Al principio, no sucedió nada. Haplo entendió las palabras en idioma sartán, aunque el acento le resultó desagradable y chirriante como el chillido de una rata.

—Lo has pronunciado mal —dijo.

Bane alzó la mirada hacia él con un destello de rabia, pues no le gustaba que lo corrigieran, pero procedió a repetir la runa tomándose tiempo para articular debidamente los sonidos, extraños y difíciles.

El signo mágico se encendió con un centelleo, y su luz prendió al signo contiguo. Una tras otra, las runas continuaron iluminándose. En la parte inferior de la pared se formó una estela azulada que indicaba el camino escaleras abajo.

—Sigámosla —dijo Haplo, pero no era necesario que lo hiciera porque Bane, Limbeck y el perro ya descendían los peldaños de piedra.

Sólo Jarre se quedó atrás con la cara pálida y una expresión solemne, retorciendo los dedos y manoseando entre ellos un pequeño pliegue de tela de su falda.

—Es tan triste... —murmuró. —Ya lo sé —respondió Haplo con un susurro.

CAPÍTULO 14

WONBE,

DREVLIN REINO INFERIOR

Limbeck hizo un alto al pie de la escalera.

—¿Y ahora, qué?

Desde el túnel en el que se encontraban, iluminado por las runas azules del zócalo, se abría un auténtico hormigueo de conductos. Los signos mágicos no iban más allá, casi como si aguardaran instrucciones.

—¿Qué camino tomamos?

El enano habló en un susurro. Todos hablaban en voz baja, aunque no había ninguna razón para que no lo hicieran en un tono normal. El silencio se cernía sobre ellos, estricto e imponente, cortando todo asomo de conversación. Hasta el menor cuchicheo los hacía sentirse inquietos y culpables.

—La vez que estuve aquí, las luces azules nos condujeron al mausoleo — murmuró Jarre—. No quiero volver allí. Haplo compartía sus deseos.

—¿Recuerdas dónde estaba? Jarre, agarrada con fuerza a la mano de Haplo como una vez había asido la de Alfred, cerró los ojos y se concentró. —Creo que era el tercero por la derecha —dijo, señalando el túnel correspondiente.

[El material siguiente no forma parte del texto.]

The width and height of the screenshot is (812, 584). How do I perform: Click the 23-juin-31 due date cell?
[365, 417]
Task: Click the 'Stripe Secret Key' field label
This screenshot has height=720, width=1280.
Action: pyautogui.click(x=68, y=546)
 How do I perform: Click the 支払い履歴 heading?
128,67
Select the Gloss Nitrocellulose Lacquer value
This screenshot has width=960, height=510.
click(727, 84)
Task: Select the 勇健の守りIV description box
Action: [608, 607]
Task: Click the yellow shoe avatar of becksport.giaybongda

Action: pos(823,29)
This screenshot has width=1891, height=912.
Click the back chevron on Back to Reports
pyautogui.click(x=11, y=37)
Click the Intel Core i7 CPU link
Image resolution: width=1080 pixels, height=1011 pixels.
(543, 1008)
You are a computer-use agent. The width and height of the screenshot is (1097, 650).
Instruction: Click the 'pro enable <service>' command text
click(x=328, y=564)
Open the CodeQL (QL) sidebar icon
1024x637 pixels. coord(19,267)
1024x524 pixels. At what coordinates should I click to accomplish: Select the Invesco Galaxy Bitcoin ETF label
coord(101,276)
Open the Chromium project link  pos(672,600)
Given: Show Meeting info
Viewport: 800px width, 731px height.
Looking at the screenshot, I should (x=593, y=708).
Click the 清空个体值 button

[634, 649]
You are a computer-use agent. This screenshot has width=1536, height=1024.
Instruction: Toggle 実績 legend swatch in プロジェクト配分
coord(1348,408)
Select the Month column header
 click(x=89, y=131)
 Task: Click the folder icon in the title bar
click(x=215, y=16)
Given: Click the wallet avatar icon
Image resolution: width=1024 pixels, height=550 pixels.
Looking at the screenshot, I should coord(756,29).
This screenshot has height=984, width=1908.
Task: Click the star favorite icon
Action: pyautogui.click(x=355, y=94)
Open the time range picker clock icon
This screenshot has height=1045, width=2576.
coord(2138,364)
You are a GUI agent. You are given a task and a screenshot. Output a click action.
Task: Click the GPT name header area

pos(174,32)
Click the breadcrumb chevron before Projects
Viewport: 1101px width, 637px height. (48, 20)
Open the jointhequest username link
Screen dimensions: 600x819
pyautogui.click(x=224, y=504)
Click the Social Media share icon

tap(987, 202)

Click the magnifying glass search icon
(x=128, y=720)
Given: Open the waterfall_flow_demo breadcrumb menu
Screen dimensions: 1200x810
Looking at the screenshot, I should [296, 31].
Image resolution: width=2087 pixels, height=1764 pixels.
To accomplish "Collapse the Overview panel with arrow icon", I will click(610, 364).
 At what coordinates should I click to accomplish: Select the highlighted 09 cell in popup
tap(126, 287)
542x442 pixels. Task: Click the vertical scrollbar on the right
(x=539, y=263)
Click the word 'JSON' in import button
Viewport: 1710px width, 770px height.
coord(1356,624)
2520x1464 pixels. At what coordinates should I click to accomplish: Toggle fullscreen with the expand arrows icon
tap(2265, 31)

Al instante, los signos mágicos se iluminaron y se dirigieron hacia el lugar indicado. Jarre soltó una exclamación y se acercó más a Haplo, asiéndose a él con ambas manos.

—¡Vaya! —Bane emitió un leve silbido.

—Pensamientos —dijo Haplo, al tiempo que recordaba algo que Alfred le había contado mientras recorrían los túneles de Abarrach para ponerse a salvo—. Los pensamientos pueden afectar a las runas. Pensemos adonde queremos ir, y la magia nos conducirá hasta allí.

—Pero ¿cómo podemos pensar en un lugar si no sabemos cómo es ni dónde está?

Haplo seguía con el hormigueo y el escozor en la piel. Se frotó una mano con la pernera del pantalón y se obligó a mantener la paciencia y la calma.

—Tú y mi señor debéis de haber hablado de cómo funcionaría el control central de la máquina, ¿verdad, Alteza? ¿Qué idea tienes al respecto?